Asparagus Frittata
These Asparagus Frittatas are a really flexible recipe – and if you’re not a fan of asparagus you can use just about any vegetable to make this recipe.
Makes 1 SERVING
Equipment needed: chopping board, knife, mixing bowl, whisk, frying pan
Total Time: 45minutes
Ingredients:
- 125g fine asparagus
- 200g mushrooms
- 150g frozen peas
- 200g gram flour
- 300 ml plant milk
- Salt
- 1/2 teaspoon vegetable stock powder
- 1 stalk fresh tarragon
- 1 teaspoon sunflower oil
- 50g vegan cheese
Method:
- Remove the ends of the asparagus if they are stringy. You can do this by bending about an inch or two from the bottom. The stringy end should snap off.
- Finely slice the mushrooms and defrost the peas in hot water.
- Put the gram flour and HALF the plant milk in a bowl with salt and stock powder. Mix with a whisk until the lumps have disappeared. Add the remaining milk.
- Finely chop the fresh tarragon, add it to the bowl with the vegetables and mix in well.

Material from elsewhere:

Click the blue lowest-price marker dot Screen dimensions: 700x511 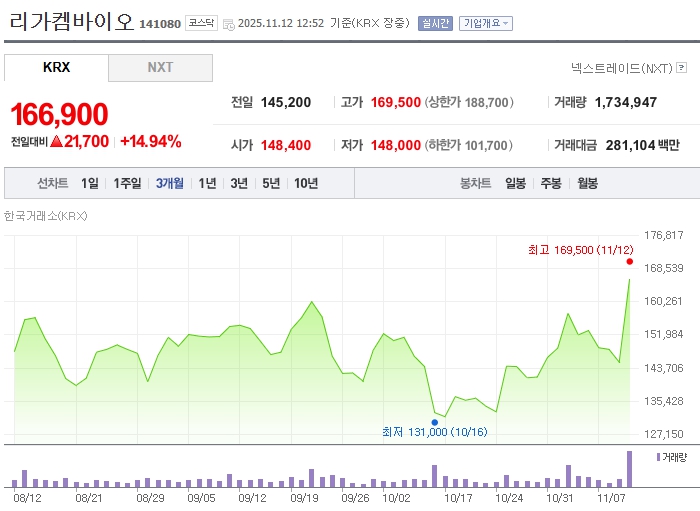click(435, 421)
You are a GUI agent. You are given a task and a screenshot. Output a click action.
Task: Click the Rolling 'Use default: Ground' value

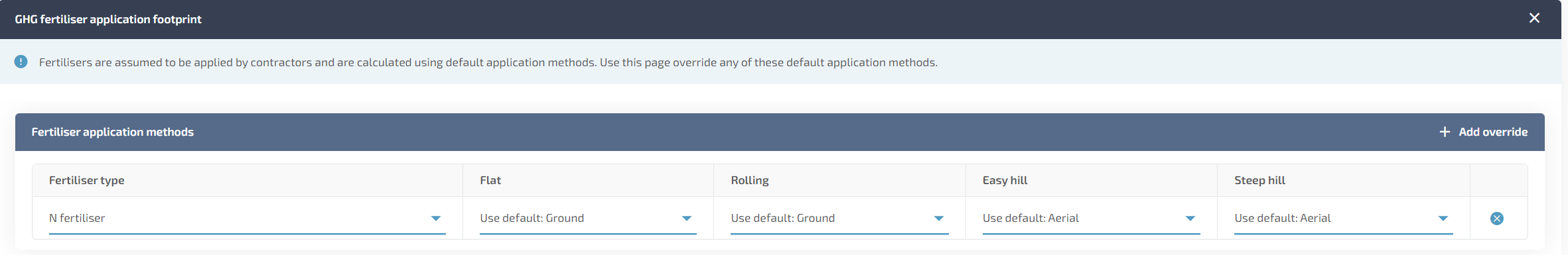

- Heat a wide frying pan on medium to high heat. Add the oil, once it is very hot add the contents of the bowl, spending it out across the pan.
- Cook for around 15 minutes until the underside is golden brown. Add cheese (if you are using it) then put the frittata under a hot grill for another 10 minutes until the cheese is melted and the tortilla is cooked through.